The media’s daily grind against the food industry continued as CBS warned viewers that even decaf coffee isn’t decaffeinated enough.
“If you are having decaf with your breakfast this morning, we have some shocking news,” co-host Rene Syler informed viewers of the October 12 “Early Show.” “A new study finds most decaffeinated coffee drinks contains some caffeine,” Syler added as she introduced a story by correspondent Randall Pinkston.
But decaffeinating a drink is no guarantee that it removes all the caffeine, and health experts have known that for years. Yet CBS’s Pinkston portrayed the “shocking” revelation as a hidden health threat.
“Thousands of people do drink decaf because of health issues,” for medical reasons “but if you drink decaffeinated coffee because you think you’re eliminating” the stimulant, “think again,” cautioned Pinkston, pointing to a recently published study from the University of Florida.
Scientists found “caffeine concentrations of up to 14 milligrams per 16-ounce cup.” That works out to less than one-tenth the caffeine in a regular cup of coffee.

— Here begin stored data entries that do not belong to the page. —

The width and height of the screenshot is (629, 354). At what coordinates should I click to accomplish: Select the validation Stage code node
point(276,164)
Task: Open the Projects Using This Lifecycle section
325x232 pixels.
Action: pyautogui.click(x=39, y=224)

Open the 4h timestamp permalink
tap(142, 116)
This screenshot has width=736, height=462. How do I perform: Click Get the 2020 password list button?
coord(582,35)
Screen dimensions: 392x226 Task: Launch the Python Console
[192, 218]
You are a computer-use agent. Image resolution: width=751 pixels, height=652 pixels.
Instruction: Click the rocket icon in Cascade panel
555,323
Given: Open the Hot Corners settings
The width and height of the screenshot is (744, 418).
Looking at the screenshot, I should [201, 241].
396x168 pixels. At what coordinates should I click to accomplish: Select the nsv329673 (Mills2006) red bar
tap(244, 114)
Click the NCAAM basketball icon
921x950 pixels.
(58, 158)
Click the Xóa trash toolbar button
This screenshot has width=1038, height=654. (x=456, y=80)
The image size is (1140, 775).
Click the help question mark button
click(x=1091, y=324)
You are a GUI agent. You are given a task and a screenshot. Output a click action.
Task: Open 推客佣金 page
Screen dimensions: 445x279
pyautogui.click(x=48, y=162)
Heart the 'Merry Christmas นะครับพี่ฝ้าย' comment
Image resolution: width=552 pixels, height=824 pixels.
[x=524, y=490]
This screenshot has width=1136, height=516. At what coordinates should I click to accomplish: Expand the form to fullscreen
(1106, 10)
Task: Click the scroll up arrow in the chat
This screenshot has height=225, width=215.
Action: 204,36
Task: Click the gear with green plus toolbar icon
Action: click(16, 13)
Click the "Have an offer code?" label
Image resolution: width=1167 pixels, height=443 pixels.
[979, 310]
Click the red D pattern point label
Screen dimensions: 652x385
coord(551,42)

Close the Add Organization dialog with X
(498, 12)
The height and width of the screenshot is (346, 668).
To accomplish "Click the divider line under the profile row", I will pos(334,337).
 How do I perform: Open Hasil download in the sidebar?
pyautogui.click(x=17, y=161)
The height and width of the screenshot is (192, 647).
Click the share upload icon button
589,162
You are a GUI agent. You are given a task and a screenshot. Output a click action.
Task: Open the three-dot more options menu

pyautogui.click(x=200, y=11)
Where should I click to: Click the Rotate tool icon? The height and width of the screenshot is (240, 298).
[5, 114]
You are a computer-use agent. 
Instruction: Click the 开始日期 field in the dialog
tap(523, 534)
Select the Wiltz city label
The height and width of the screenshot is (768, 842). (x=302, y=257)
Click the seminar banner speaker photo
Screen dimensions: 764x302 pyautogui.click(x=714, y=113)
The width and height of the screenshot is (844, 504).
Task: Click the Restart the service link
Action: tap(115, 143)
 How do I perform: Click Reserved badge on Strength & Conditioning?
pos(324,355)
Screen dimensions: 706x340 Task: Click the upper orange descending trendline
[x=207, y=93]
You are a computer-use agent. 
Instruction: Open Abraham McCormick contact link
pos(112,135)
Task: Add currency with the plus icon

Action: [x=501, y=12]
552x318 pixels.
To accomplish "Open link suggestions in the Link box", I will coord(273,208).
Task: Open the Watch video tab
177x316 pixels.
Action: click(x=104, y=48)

That could be a problem, said Pinkston because “doctors say just 10 milligrams can give a sensitive person the jitters.”
But how new is this scientific discovery? “Go Ask Alice,” a question-and-answer feature from Columbia University’s Health Promotion Program informed readers of the low-caffeine content in decaf coffee five years ago.
In a Sept. 7, 2001, posting entitled “Does caffeine raise blood pressure,” “Alice” noted that it’s advisable for patients with hypertension to “limit or eliminate caffeine from their eating plan” and suggested that “people who cannot give up good ol’ java” could turn to decaf coffee. “Alice” noted that a decaf cup of Joe has “a typical caffeine content of about 5 mg per 8 oz. cup (versus 135 mg of caffeine for the regular brew).”
“Alice” also suggested hot cocoa as a coffee alternative that also delivers “approximately 5 mg of caffeine per 8 oz. mug” while also benefiting drinkers with calcium.
The Business & Media Institute has previously documented how the network morning shows have gone on an anti-java jihad. On the June 19 “Good Morning America,” ABC’s Elisabeth Leamy treated Starbucks coffee to scrutiny from the liberal Center for Science in the Public Interest. Two days later, CBS correspondent Susan McGinnis worried about American teenagers hanging out after-school at coffee shops.
“Coffee has always been considered an adult drink, but today coffee drinkers are much, much younger” with “many teens” downing java as “a daily ritual,” the reporter warned on the June 21 “Early Show.”